The details were not published until yesterday

Expenses: ‘Secret deals’ go under the radar

Expenses: ‘Secret deals’ go under the radar

By politics.co.uk staff

Parliament has published details of MPs’ minor expenses offences which were previously allowed to be kept secret under Commons rules.

But the details went largely under the radar given yesterday’s momentous events in Westminster – prompting criticism that the news was being ‘swept under the carpet’ by the parliamentary authorities.

Ten MPs are implicated in complaints about minor expenses issues, including Labour deputy leader Harriet Harman and shadow justice secretary Sadiq Khan.

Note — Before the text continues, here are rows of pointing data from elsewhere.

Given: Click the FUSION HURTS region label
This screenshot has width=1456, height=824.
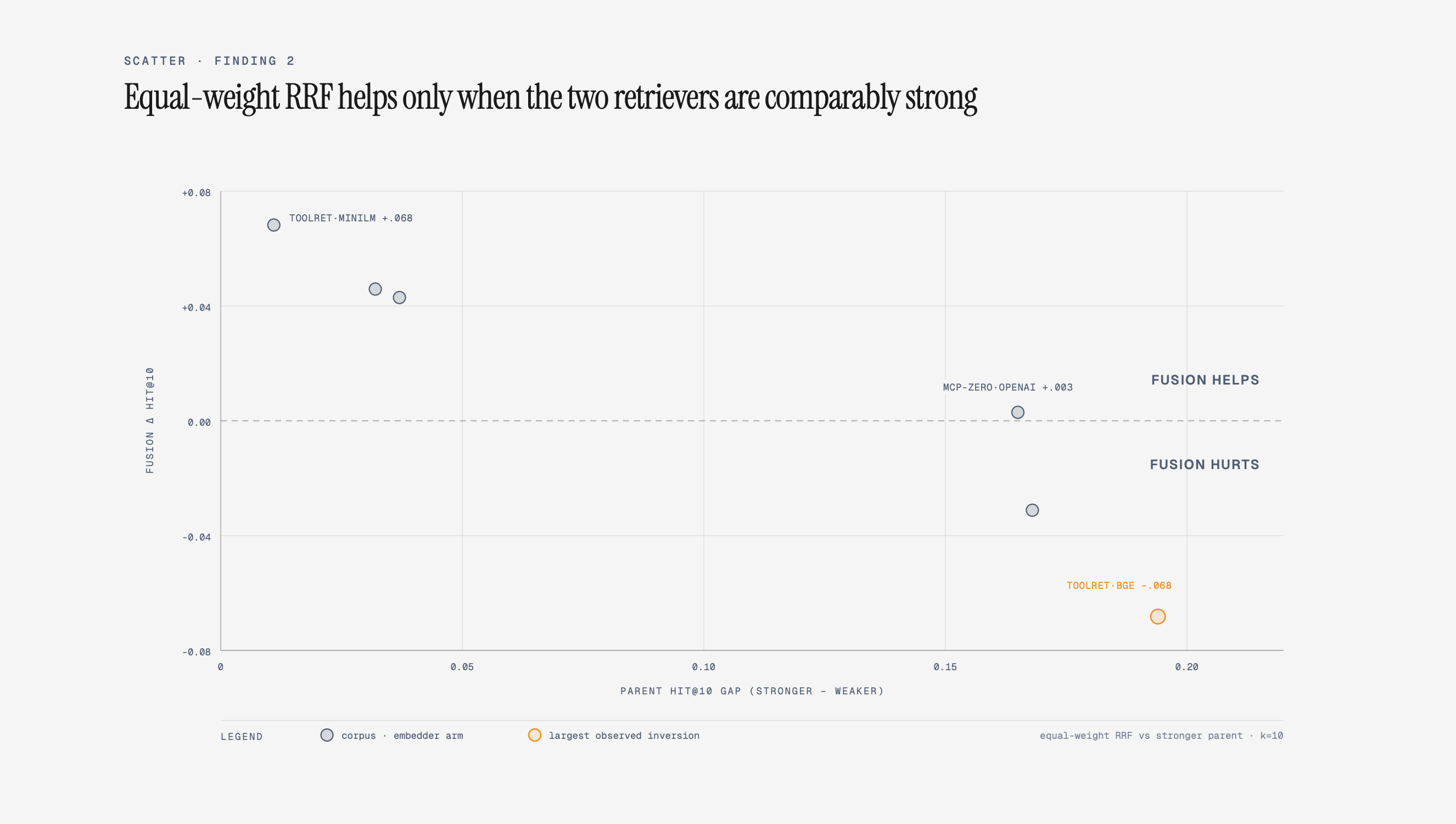Looking at the screenshot, I should pos(1205,464).
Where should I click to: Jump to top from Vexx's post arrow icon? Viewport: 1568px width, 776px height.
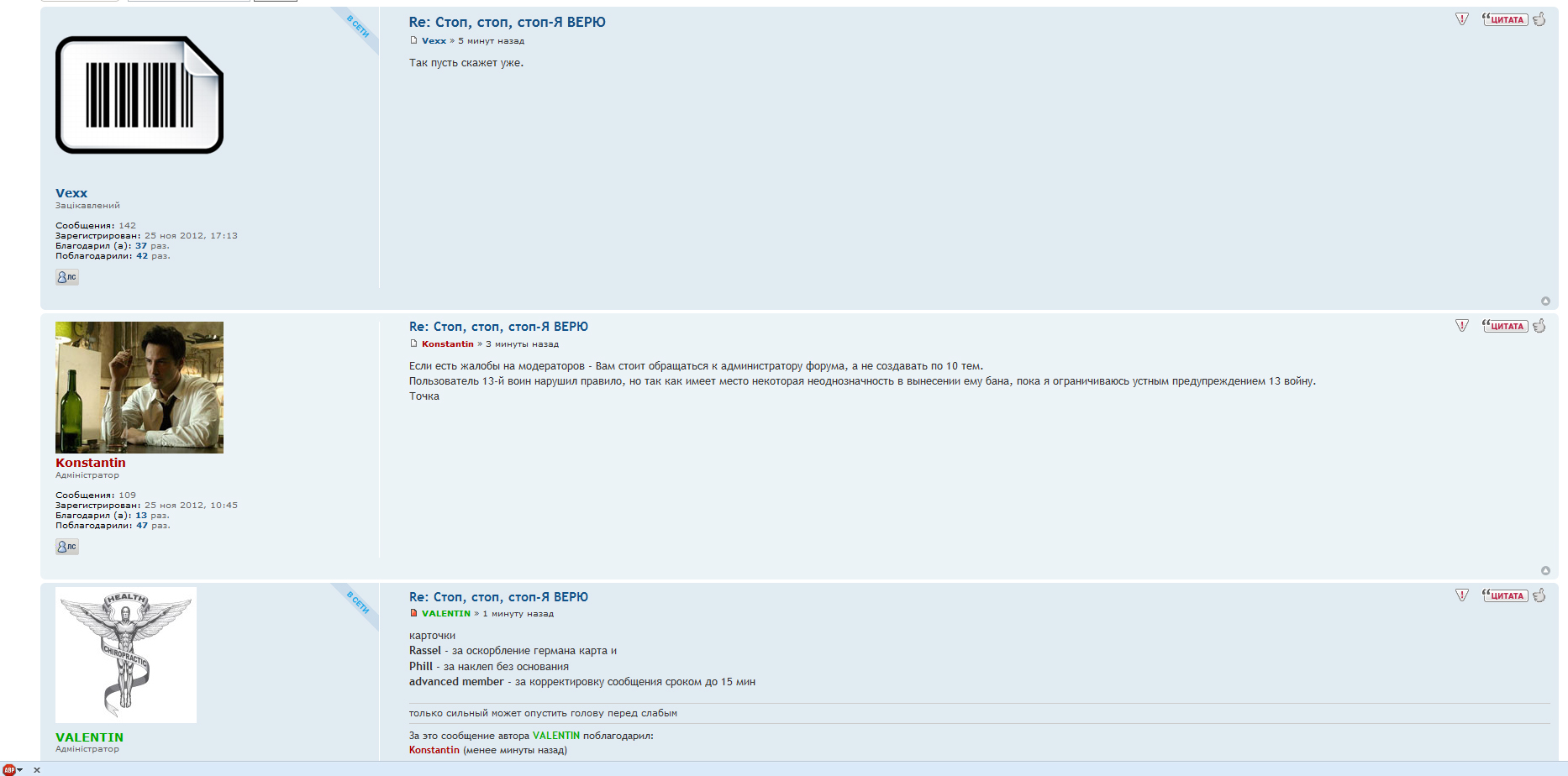coord(1545,301)

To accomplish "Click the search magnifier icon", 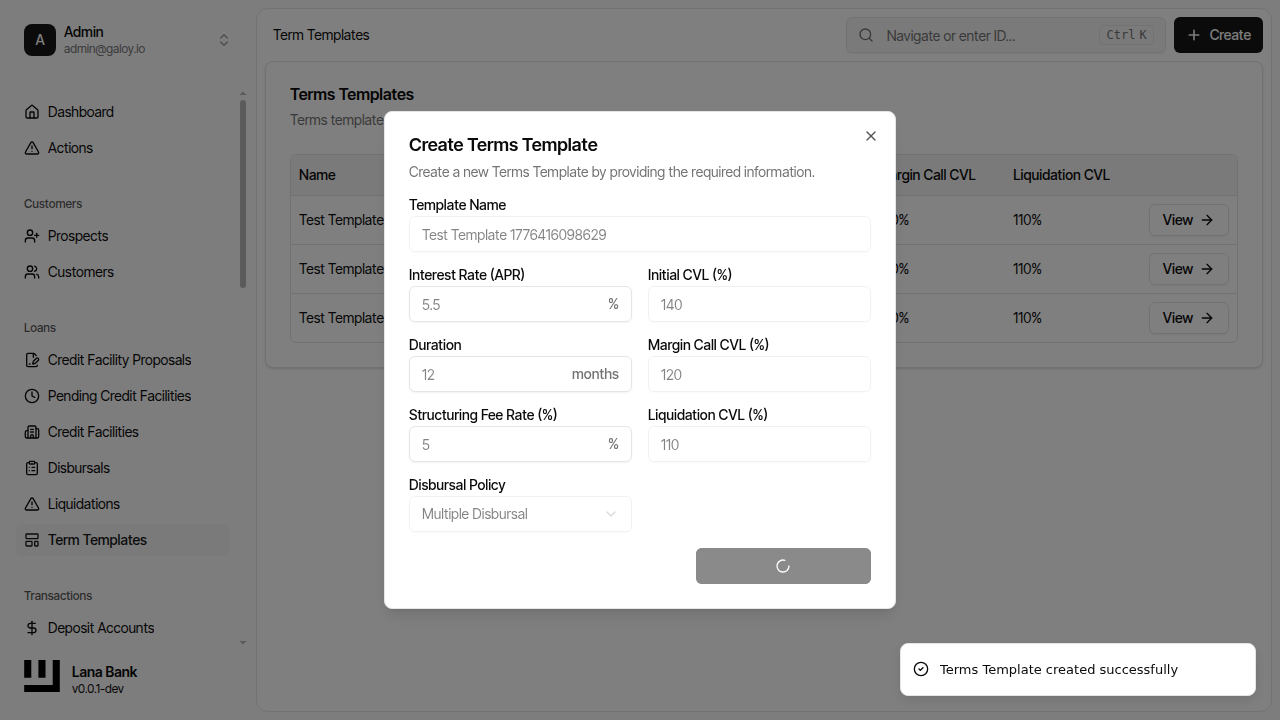I will click(x=865, y=35).
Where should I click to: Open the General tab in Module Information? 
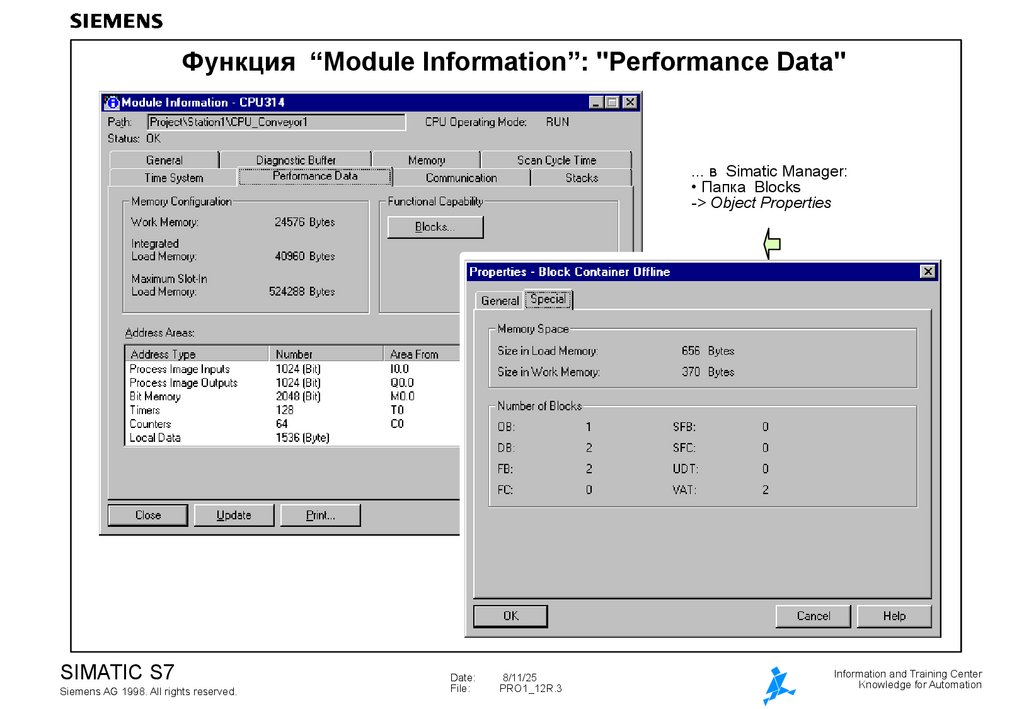coord(166,159)
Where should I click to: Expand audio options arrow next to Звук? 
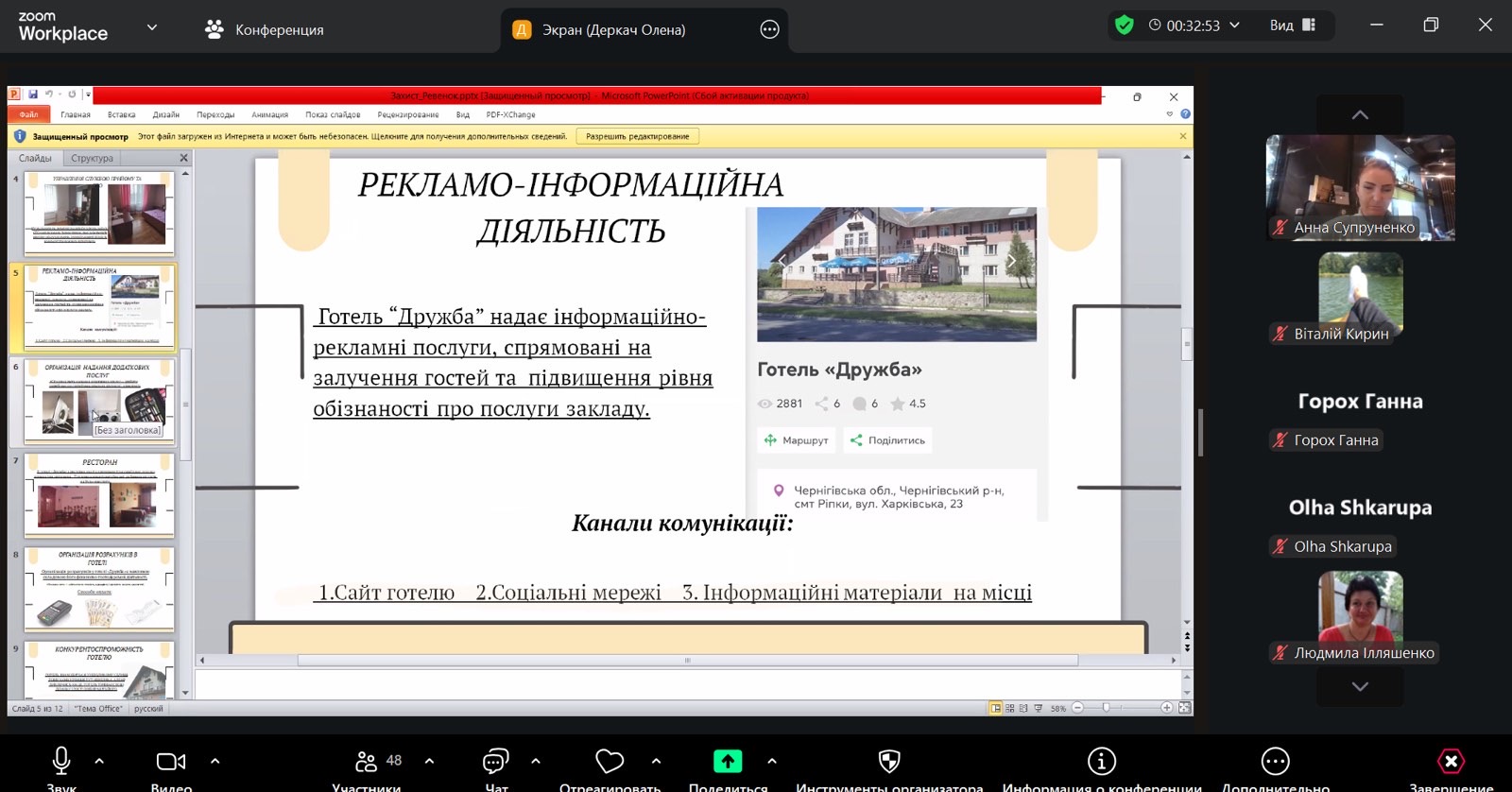pyautogui.click(x=99, y=761)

For minor misuses over less serious complaints, MPs were previously allowed to exploit a loophole known as ‘rectification’ to avoid publication of the details if they paid back the money and apologised.

That loophole was closed, but parliament’s failure to publish the details more prominently has been leapt upon by the Telegraph newspaper, which suggests that the motion calling for the ‘rectification’ complaints to be published was initially blocked by Ms Harman’s ministerial aide Ian Lavery.

The motion was however passed last week and the details have now been published, albeit obscurely, on parliament’s website here.

Most of the complaints concern relatively small amounts relating to stationery, letters and other small-ticket items claimed.

For instance, Ms Harman had to pay back £211 for mistakenly sending circular letter as a result of “administrative errors” in her office, while Mr Khan’s misuse of Commons stationery and notepaper saw him asked to repay £173.36.

But parliament has been criticised for not dealing with the loophole – which effectively saw some MPs re-elected before knowledge of the misuse became public – sooner.

The news comes a week after the first ex-MP to appear in court on criminal charges, David Chaytor, pleaded guilty to false accounting.

It also emerged that police yesterday handed another expenses file to the Crown Prosecution Service (CPS), bringing the total to nine – of which six have so far resulted in charges being brought.